Today’s announcement outlines the proposed restructuring of the business and invites stakeholders to feed back on the proposals, ahead of the anticipated launch of schemes of arrangement in November 2017. Both FSHC and Terra Firma believe the proposed restructuring will provide the right debt and capital structure to ensure the stability of the business for the long-term.
The key elements of the intended proposal are:
· Terra Firma will inject equity value by way of 24 homes outside of FSHC that they valued at £136m as at 31 December 2016. These homes contribute an EBITDA increase of £18.9m and a cash flow increase of £17.1m (each being last 12 months to June 2017)
· Proposed refinancing of the debt:
o Existing Senior Secured Notes (SSNs) of £350m will be exchanged for £350m of New SSNs. The interest will comprise a cash element and an element that accrues and is paid at maturity of the New SSNs. In addition, they will benefit from an extensive guarantee and first ranking security package granted by the restructured group
o The existing Senior Notes (SNs) of £175m will be exchanged for £60m of New SNs and 20% of the equity in the restructured group. In addition, there will be no payment of the existing Senior Notes £10.7m December interest
· A proposed rebasing of certain of the leasehold rents to market, as many homes are currently paying over market levels of rent
In addition, as of 16 October 2017, FSHC has separately refinanced the term loan facility with a new £40m term loan.
The restructuring will significantly improve the leverage of the business. The priority of the restructuring is to ensure a long-term sustainable outcome for the FSHC homes and hospitals, residents and their families and colleagues. To this end, the Care Quality Commission has been kept fully informed and is aware of the key terms of the proposed restructuring.
Today’s announcement and the subsequent launch of the proposed restructuring will not impact the day to day running of FSHC homes and hospitals.
Commenting on today’s announcement by Elli Finance (UK) Plc and Elli Investments Limited relating to Four Seasons Health Care, Andrea Sutcliffe, Chief Inspector of Adult Social Care said:
“People using any adult social care service, their families and carers, need to have confidence that the service provides good quality care which can be sustained into the future. The announcement today will I am sure provoke some anxiety but is an important step in securing the long-term financial future of this company.

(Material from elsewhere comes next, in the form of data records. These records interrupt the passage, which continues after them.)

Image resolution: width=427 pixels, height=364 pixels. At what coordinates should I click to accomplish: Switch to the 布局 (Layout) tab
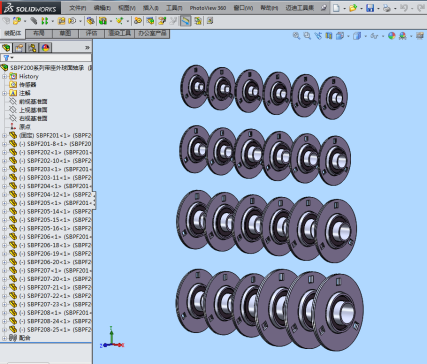point(39,33)
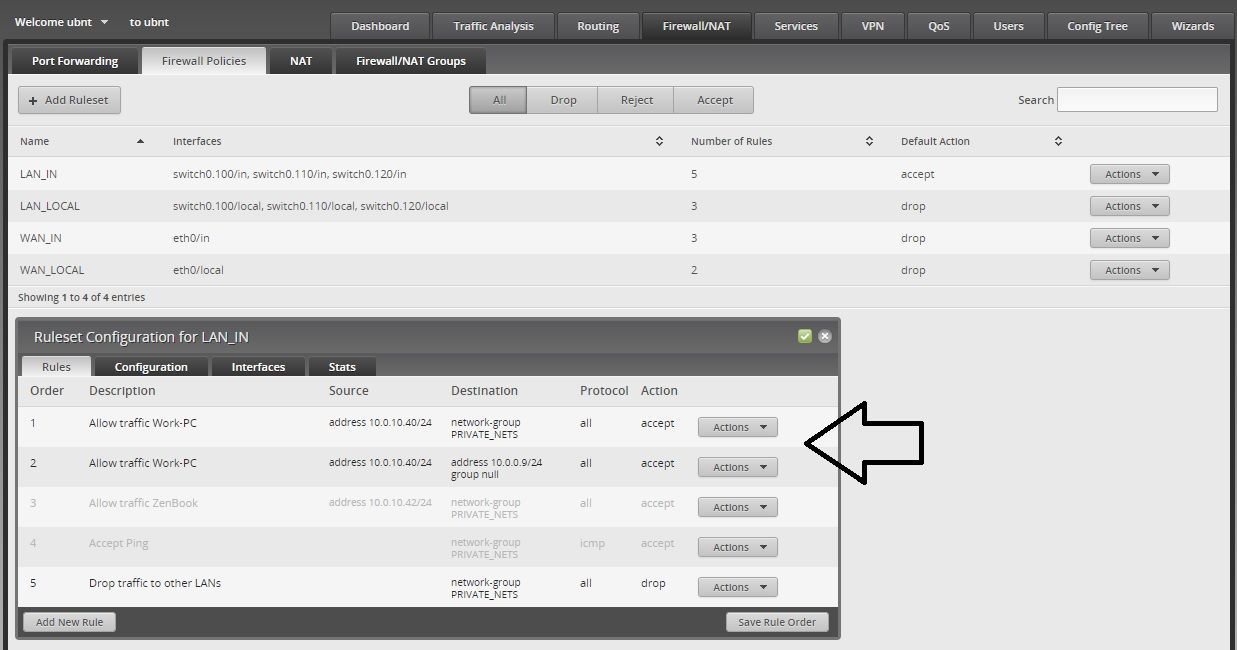Show only Accept rulesets
This screenshot has height=650, width=1237.
click(714, 100)
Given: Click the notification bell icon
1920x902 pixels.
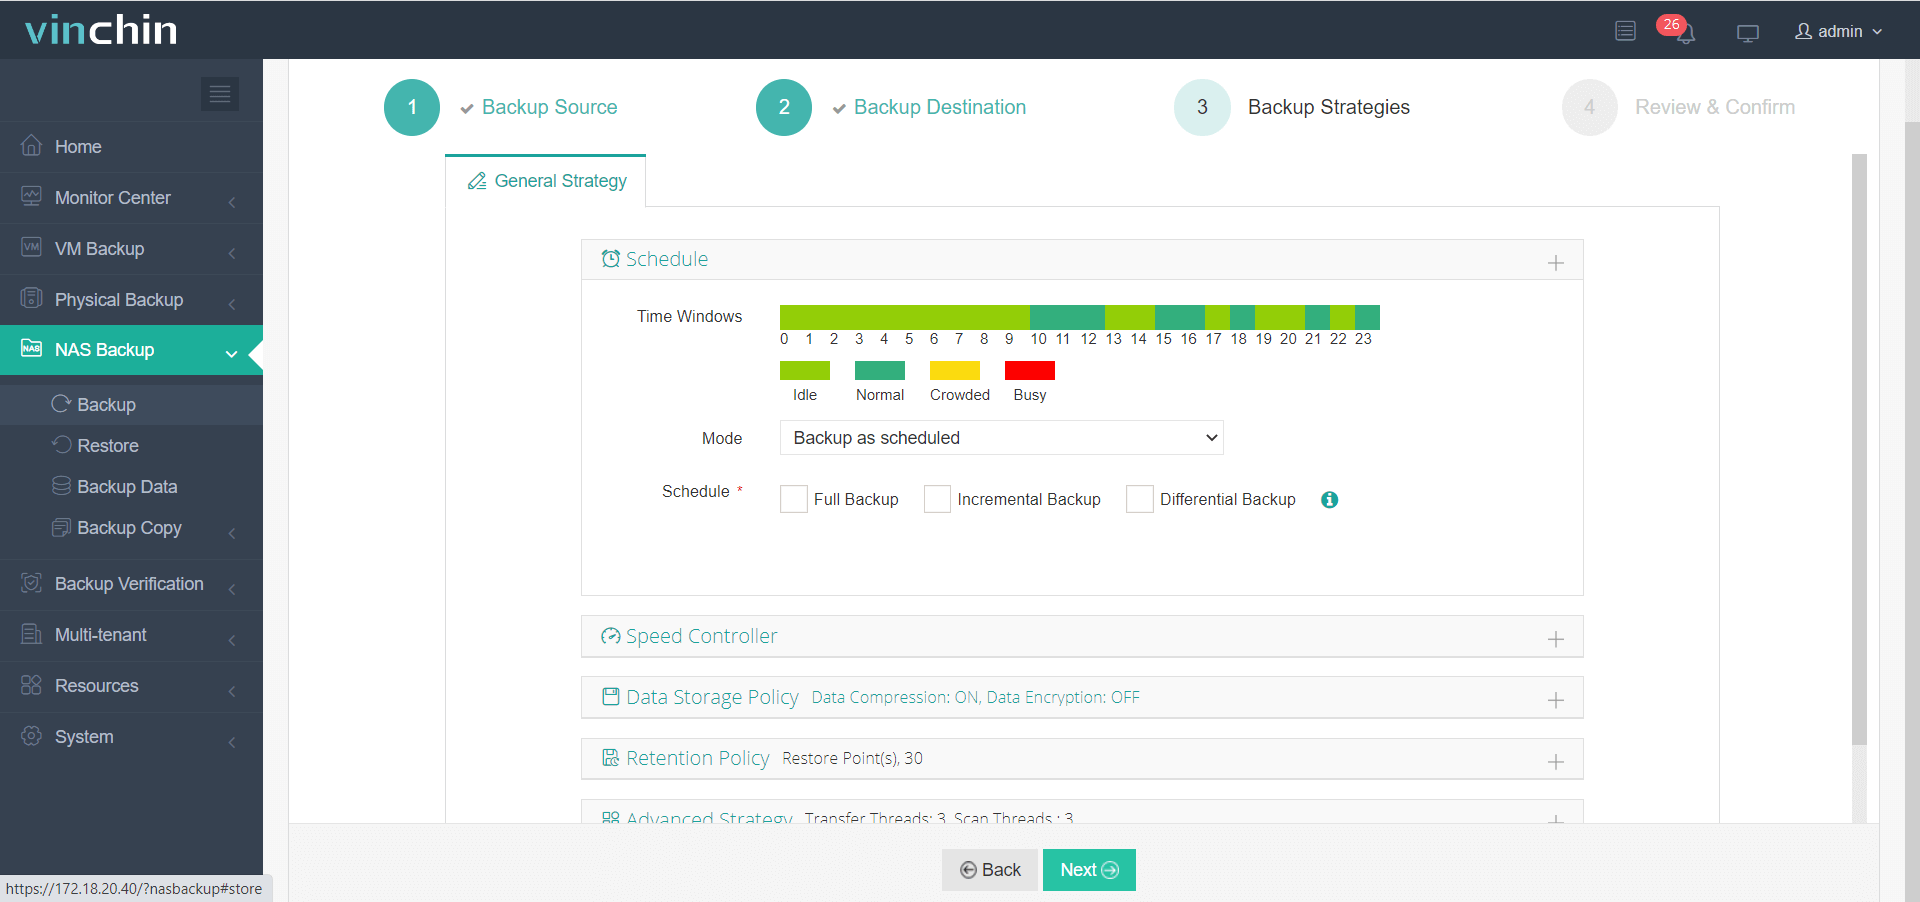Looking at the screenshot, I should click(x=1686, y=33).
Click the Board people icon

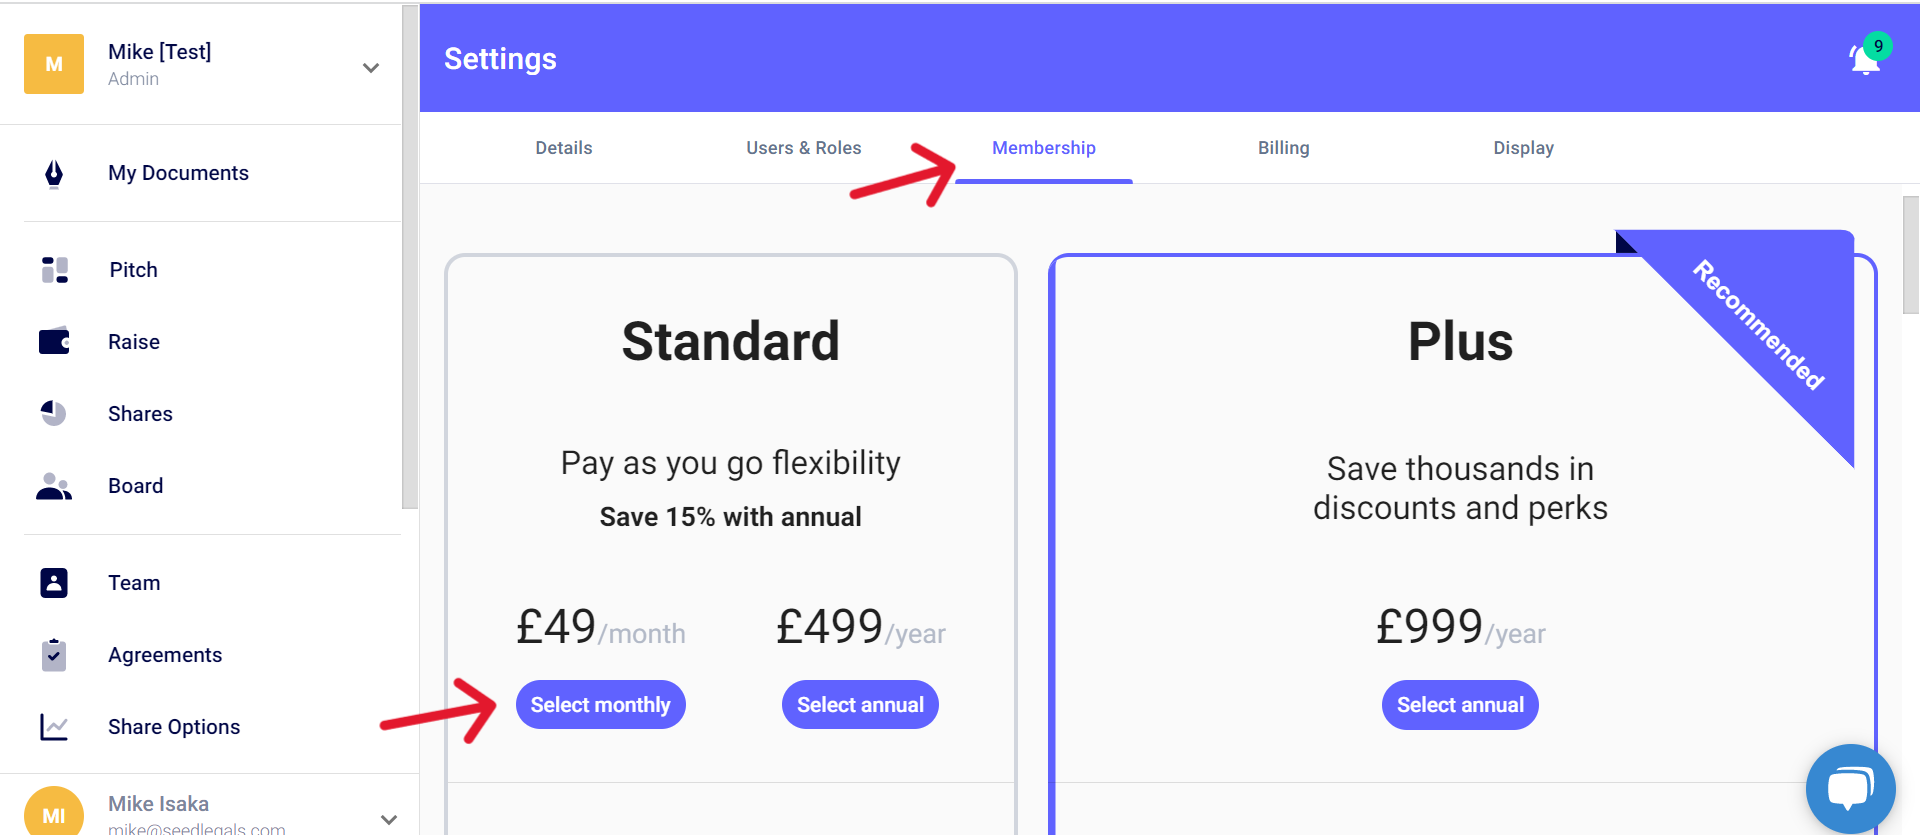pyautogui.click(x=54, y=486)

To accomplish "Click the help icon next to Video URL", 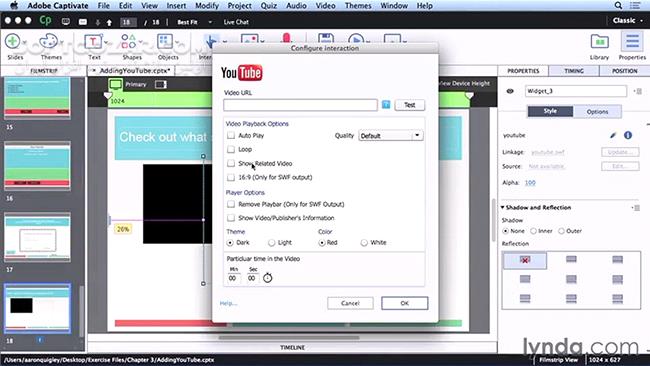I will point(386,105).
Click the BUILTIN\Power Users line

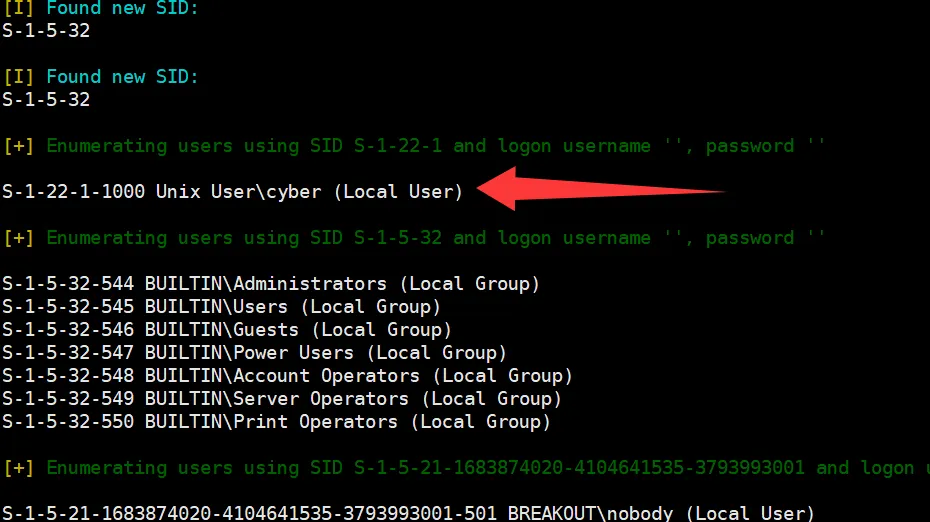click(x=254, y=353)
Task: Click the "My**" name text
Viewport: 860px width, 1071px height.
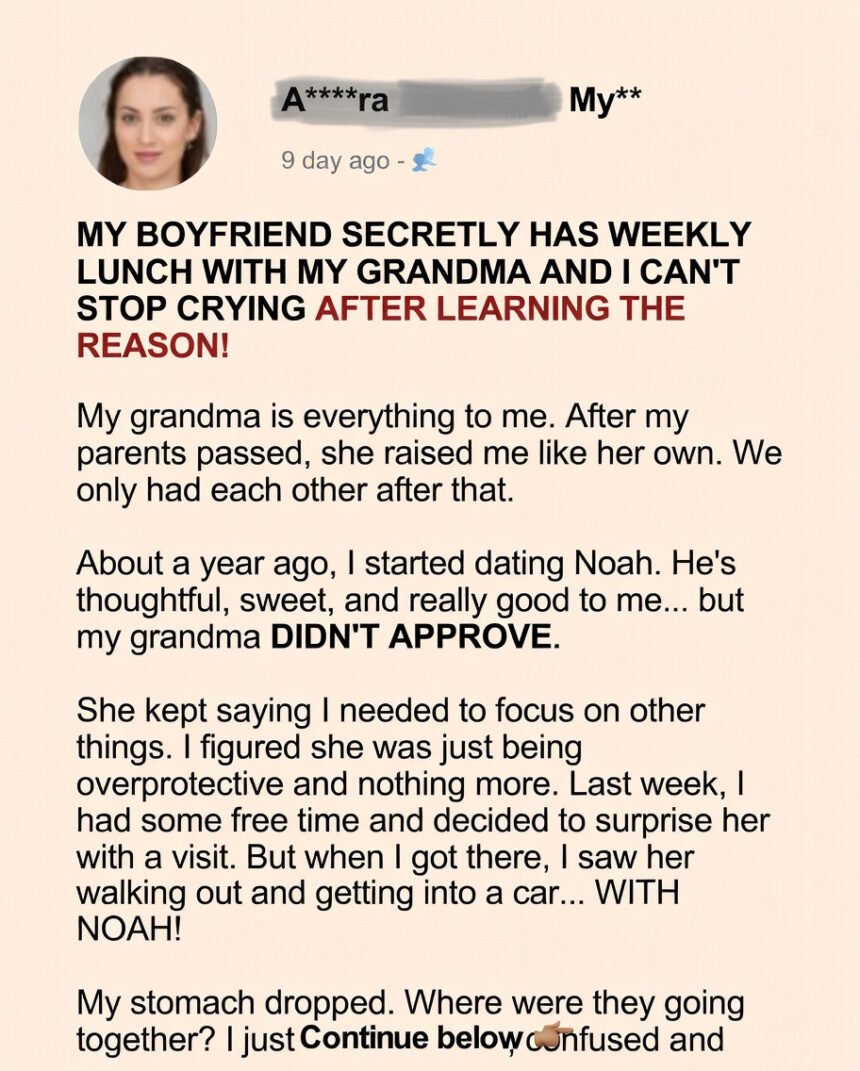Action: tap(604, 100)
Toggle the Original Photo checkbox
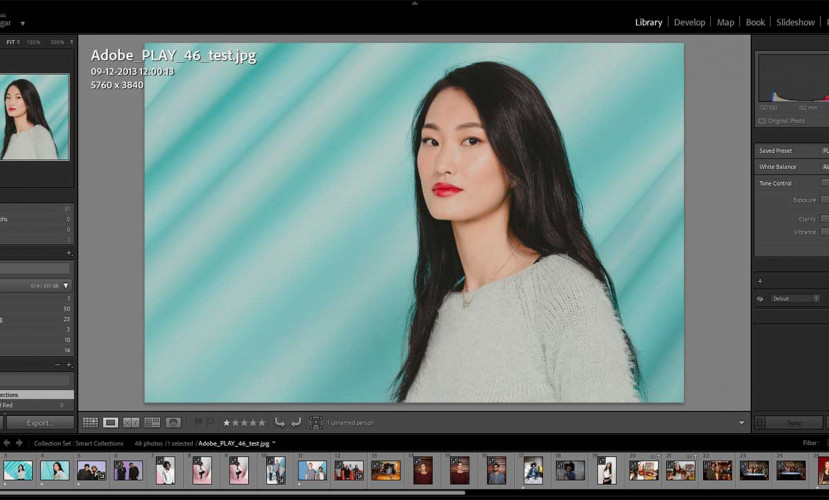The width and height of the screenshot is (829, 500). pos(762,121)
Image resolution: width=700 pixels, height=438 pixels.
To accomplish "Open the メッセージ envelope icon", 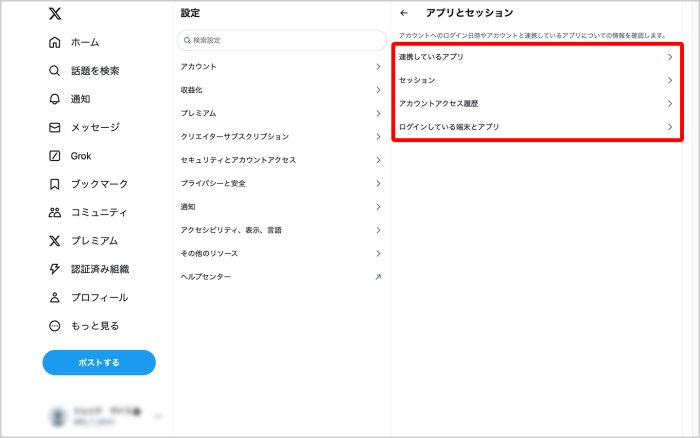I will (55, 127).
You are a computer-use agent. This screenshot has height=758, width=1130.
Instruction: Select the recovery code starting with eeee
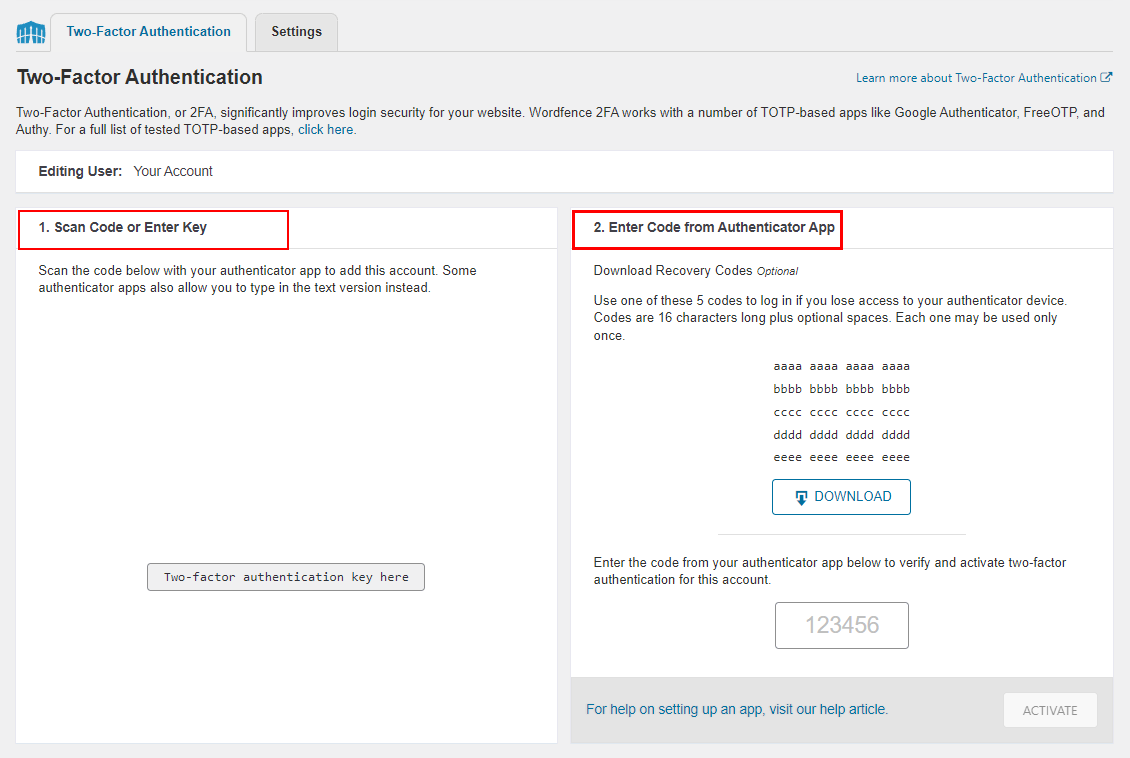coord(841,457)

“Through our Market Oversight responsibilities, CQC is monitoring the situation closely and currently there is no reason to believe that the day to day provision of care within Four Seasons Health Care Group will adversely change as a result of today’s announcement.
“To ensure there is continuity of care for people, CQC has a responsibility to advise local authorities if we believe that services are likely to be disrupted as a result of business failure. CQC does not believe this to be the case at this point in time.”